#### TEXT

30 October 2014

Another "organ in a test tube"

The stomach was grown in a Petri dish

Anna Govorova, Infox.ruScientists from the Medical Center of the Children's Hospital in Cincinnati (USA) for the first time managed to obtain a miniature stomach from human pluripotent stem cells.

According to the lead author of the study, James Wells, in the future this technology will help to create new tissues and organs for the treatment of people with various stomach diseases, including congenital genetic disorders and cancer. However, this is still far away. But currently, such a stomach can become an excellent model for studying many diseases, and can also be used to develop new drugs.

"Until now, it has not been possible to obtain stomach cells from human pluripotent stem cells. This is the first time we have managed to do this. We also managed to understand how to make these cells form a three–dimensional tissue that performs all the functions of a real stomach," Wells says (in a press release Cincinnati Children's Hospital Scientists Generate the First Human Stomach Tissue in Lab with Stem Cells – VM).


Folds of the mucosa of the grown stomach

Scientists say that in order to understand how to turn human pluripotent stem cells (cells that give rise to many specialized cells and tissues) into stomach cells, they figured out how the stomach is formed in an embryo. As it turned out, pluripotent stem cells needed to be treated with several components. For this transformation, scientists used fibroblast growth factors, the Wnt signaling pathway (it regulates embryo development), a group of BMP proteins, epidermal growth factor and retinoic acid.

About a month after such manipulations, a gastric organoid was formed from pluripotent stem cells in a Petri dish. That's what scientists called this tiny organ, which has a diameter of about 3 mm.

Then, they decided to find out how this organ would react to the bacterium Helicobacter pylori, which modern medicine considers the main cause of stomach ulcers.

According to scientists, they were surprised by how quickly this bacterium affected the epithelium of the stomach: after 24 hours, biochemical changes began to occur there.

According to Wells, their miniature stomach can also become a model for studying metabolic syndrome and obesity. To date, there are many unresolved issues in this issue, which were difficult to understand precisely because there was no adequate model for studying these states.

The results of scientists' research on growing a miniature stomach are published in the latest issue of the journal Nature (McCracken et al., Modeling human development and disease in pluripotent stem-cell-derived gastric organoids).

More recently, Wells and his colleagues managed to make another discovery in the field of regenerative medicine.

#### TASK LIST
#1 Return the part of the lab-grown stomach article from "Then, they decided" to "to occur there.", copied word for word.
#2 In the lab-grown stomach article, about how wide is the tiny organ that the scientists called a gastric organoid?
The listing is separate material and is not part of the article on the lab-grown stomach.

#### INFORMATION PROVIDED

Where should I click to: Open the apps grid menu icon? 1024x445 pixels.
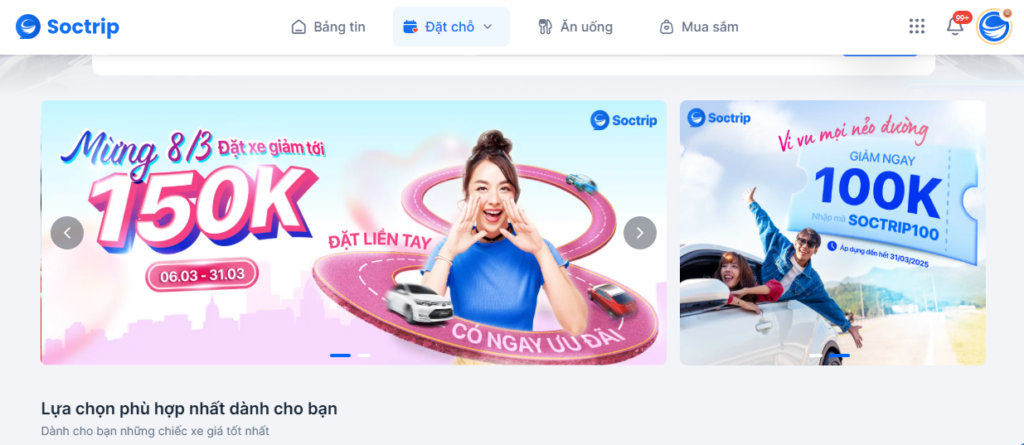click(x=917, y=26)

#### OUTPUTS IN ORDER
#1
Then, they decided to find out how this organ would react to the bacterium Helicobacter pylori, which modern medicine considers the main cause of stomach ulcers.

According to scientists, they were surprised by how quickly this bacterium affected the epithelium of the stomach: after 24 hours, biochemical changes began to occur there.

#2 About 3 mm.